Futures fell as much as 0.7 percent in New York, adding to a 2.4 percent drop in the previous session that was the most in two months. Crude tumbled more than $3 in less than a minute yesterday as October options were about to expire. The Federal Reserve Bank of New York’s general economic index, known as the Empire State Index, fell to a three-year low. The government reiterated that it is considering ways to prevent oil prices from curbing economic growth.
“The overnight falls have introduced some concerns about long positions,” or bets that prices will rise, said Michael McCarthy, a chief market strategist at CMC Markets in Sydney.
Oil for October delivery fell as much as 64 cents to $95.98 a barrel in electronic trading on the New York Mercantile Exchange and was at $96.05 at 3:30 p.m. Singapore time. The contract slid $2.38 yesterday to $96.62, the lowest close since Sept. 10. Prices are 2.8 percent lower this year.

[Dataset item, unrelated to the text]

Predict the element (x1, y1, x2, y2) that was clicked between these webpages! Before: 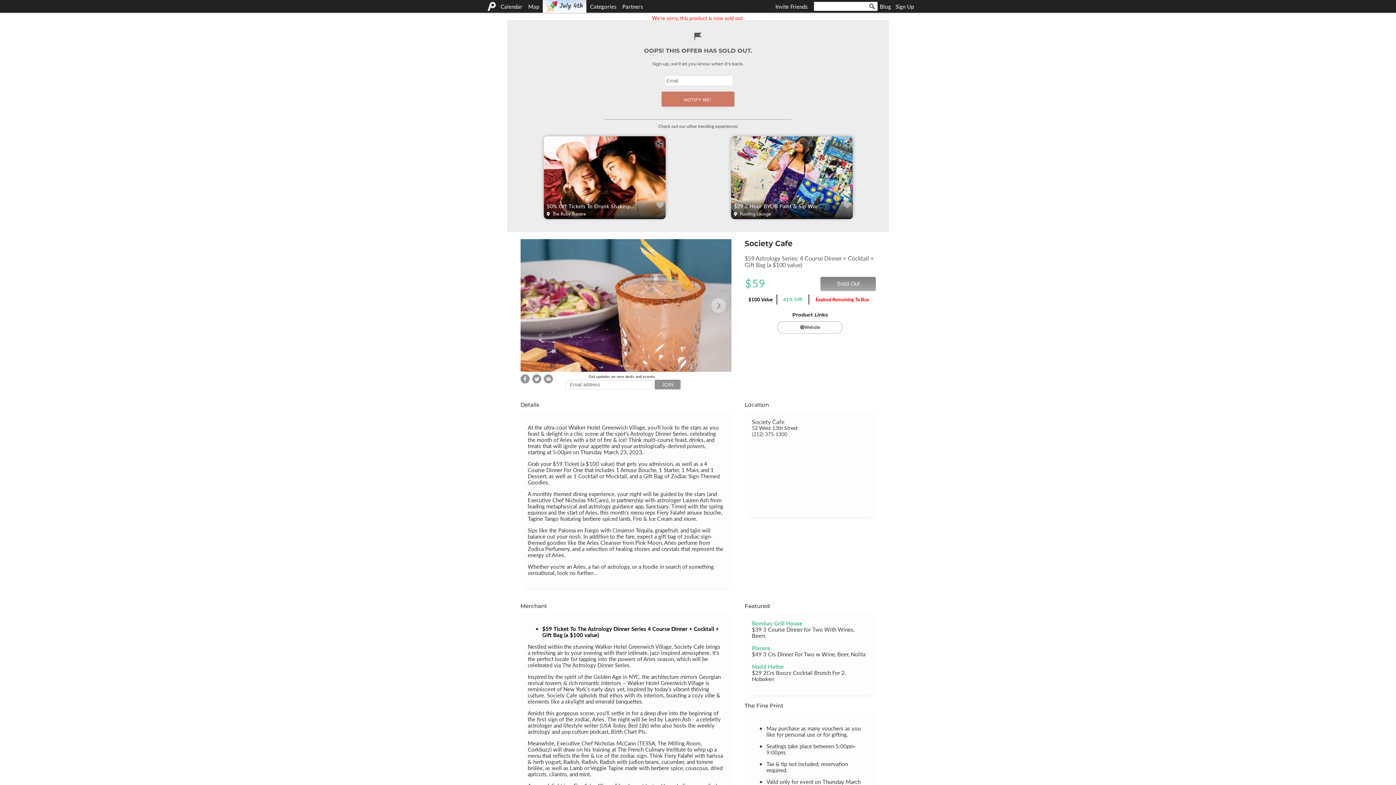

Brent oil for November settlement fell 29 cents to $113.50 a barrel on the London-based ICE Futures Europe exchange. It dropped 2.5 percent yesterday. The front-month European benchmark grade’s premium to the corresponding West Texas Intermediate contract was at $17.06, from $16.84 yesterday.
CME Group Inc. suffered from no technical issues as crude oil, gasoline and heating oil dropped on Nymex, said Chris Grams, a spokesman for CME. The U.S. Commodity Futures Trading Commission in Washington will look into the decline and trading surge, Commissioner Bart Chilton said.
The White House hasn’t changed its position on U.S. strategic oil reserves and “all options remain on the table,” Jay Carney, a government spokesman, said in an e-mail yesterday. The Obama administration is continuing to look at all its options to make sure high oil prices don’t crimp the global economy, Carney said Aug. 30.
An Energy Department report tomorrow may show crude stockpiles rose a second week, according to a Bloomberg News survey of analysts. Inventories probably climbed 1 million barrels last week, according to the median estimate of seven analysts.
Gasoline supplies probably rose by 1.5 million barrels, the first gain in eight weeks. Inventories of distillate fuel, a category that includes diesel and heating oil, probably rose for a sixth week, gaining 1 million barrels, the survey showed.
The American Petroleum Institute will release separate stockpile data today. The API collects stockpile information on a voluntary basis from operators of refineries, bulk terminals and pipelines. The government requires that reports be filed with the Energy Department for its weekly survey.
Retail gasoline prices climbed above year-earlier levels for the sixth consecutive week, tracking oil futures that rose above $100 a barrel on Sept. 14 for the first time since May.
The national average for regular gasoline climbed 3.1 cents, or 0.8 percent, to $3.878 a gallon from a week earlier, the U.S. Energy Information Administration said in a report posted on its website yesterday. Prices are up 7.7 percent from $3.601 in 2011 and at a record high for this time of year.
The Federal Reserve Bank of New York’s general economic index released yesterday dropped to minus 10.41, the lowest level since April 2009, from minus 5.85 in August. The median forecast of 53 economists in a Bloomberg survey called for minus 2. Readings less than zero signal contraction for the area of New York, northern New Jersey and southern Connecticut.